Kill. Move. Paradise.
A copier. An old copier. It’s one of those from the 80s (or is it the 90s?) that is some strange amalgamation of a typewriter and a carbon copier. It’s printing names, and if you know anything about the context of this show, you know exactly what those names are. The typewriter types. It doesn’t stop. Nothing else is on stage for a while but these names. In carbon copies. They don’t require ink. That is a mechanism already built into the machine.
A white background. An enormous white wall. It slopes into the floor, almost like a slide. A slide that is impossible to climb back up. There are times in theatre where the symbolism is just laid on thick, and this is one of those times. An all white set? In a play about police brutality and white supremacy? Yup. It’s a choice. It’s a set reminiscent of that from Donja Love’s One in Two, which also streamed online last week. The “white void” is trending; Black death is trending. Playwrights are simply reflecting what they see. It doesn’t really matter whether this is purgatory or heaven or a metaphor for individual consciousness. It’s white. It’s inescapable. It’s the only framework that exists to convey these big themes to a mostly-white audience.
Last week, as I was musing on Bryn Carter’s position on Black violence on stage, I was also musing on this very intense conversation about the psychology behind Black violence:
There’s Grif, the first Black man of many to manifest from the trap door at the top of the wall.
Then there’s Daz.
Then there’s Tiny.
They keep coming and coming and coming. The names keep printing and printing and printing. Daz commands Grif, “Read ‘em.” And Grif does. He reads every single name from Michael Brown to Terry Amons (it was 2018 at the time this production was recorded). I wanted to put the list on here, but the scale was far too enormous. Just take a look at this Wikipedia page so you get a sense of it.
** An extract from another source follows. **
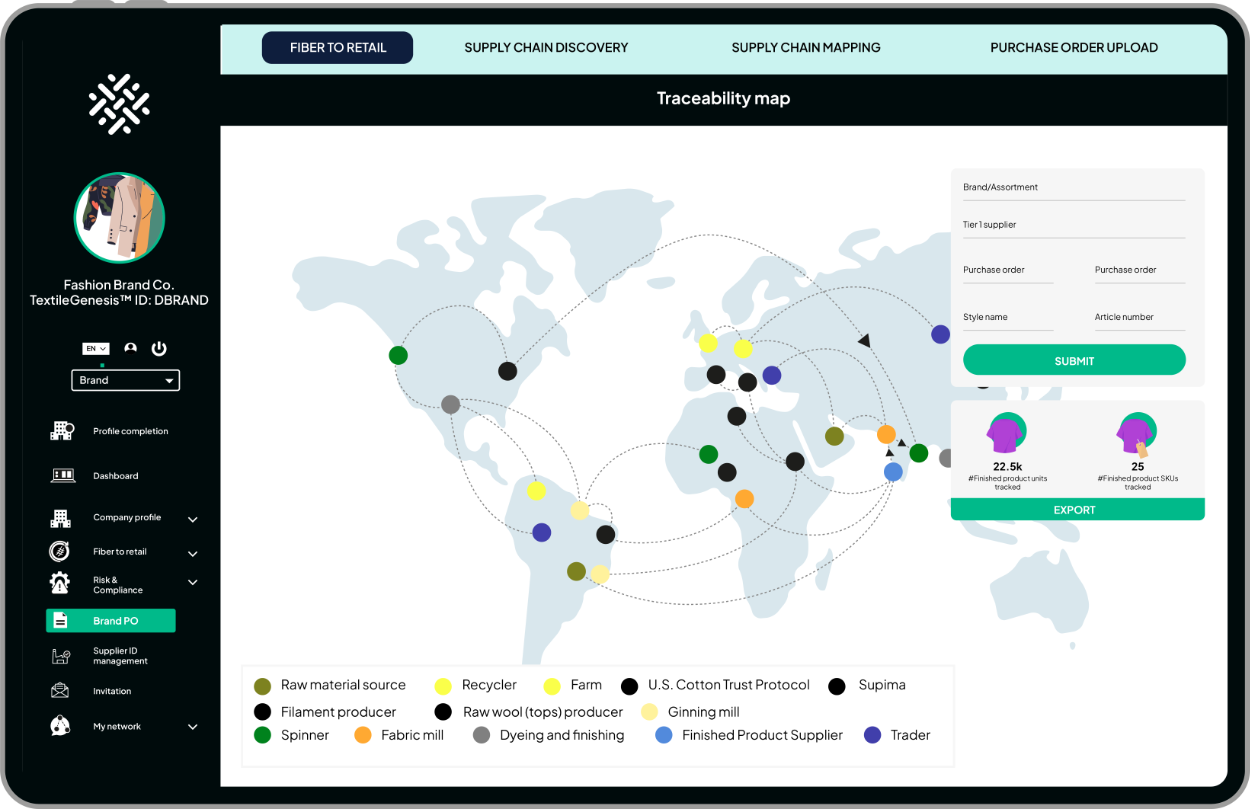Open the EN language selector
1250x809 pixels.
click(x=95, y=349)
There is physical pain imbued in every body on stage as every new name etches onto the paper. Black trauma. It reminds me of what Bryn was talking about when she warned against depicting only Black trauma. It reminds me of the very content my friends are urging everyone not to repost.
There are two recurring questions that have stuck with me:
“What makes me so scary?” -Grif
(pointing to the audience) “Who are they?” -Daz
The first question is one that I feel I, and a lot of other people, have been asking themselves lately. Why is racism so entrenched into our country? Into our individual and collective consciousness? Is it something we were born with? Something we inherited? Can we reverse it? How do we reverse it?
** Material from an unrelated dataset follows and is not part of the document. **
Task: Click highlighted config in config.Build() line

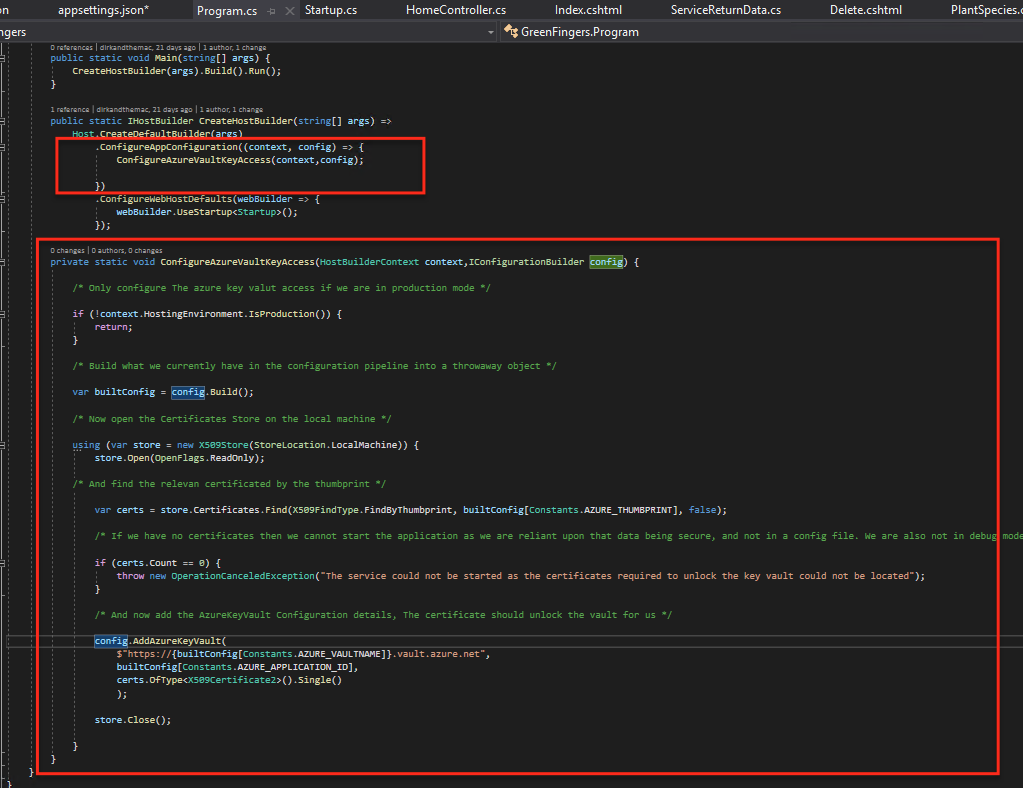Action: [x=188, y=392]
“Is it something that was made that we can’t kill?”-Tiny
I’ve thought about this question almost every day for who knows how long, and I’ll keep thinking about it.
The second question is interesting in a theatrical/meta-theatrical way. Everyone watching the recording knows what the audience looks like. For the most part, they’re white-haired and white-skinned. It makes everything that follows seem exploitative— like everything that follows is meant for anyone BUT this audience. However, it is important to make this demographic sit through it.
And this is what I miss most from live performance: the confrontation. I viewed Kill Move Paradise in three different sittings. It was tough. It was brutal. But at least I could hit pause. I worry that, during this quarantine, many others will opt for the same and never hit play again.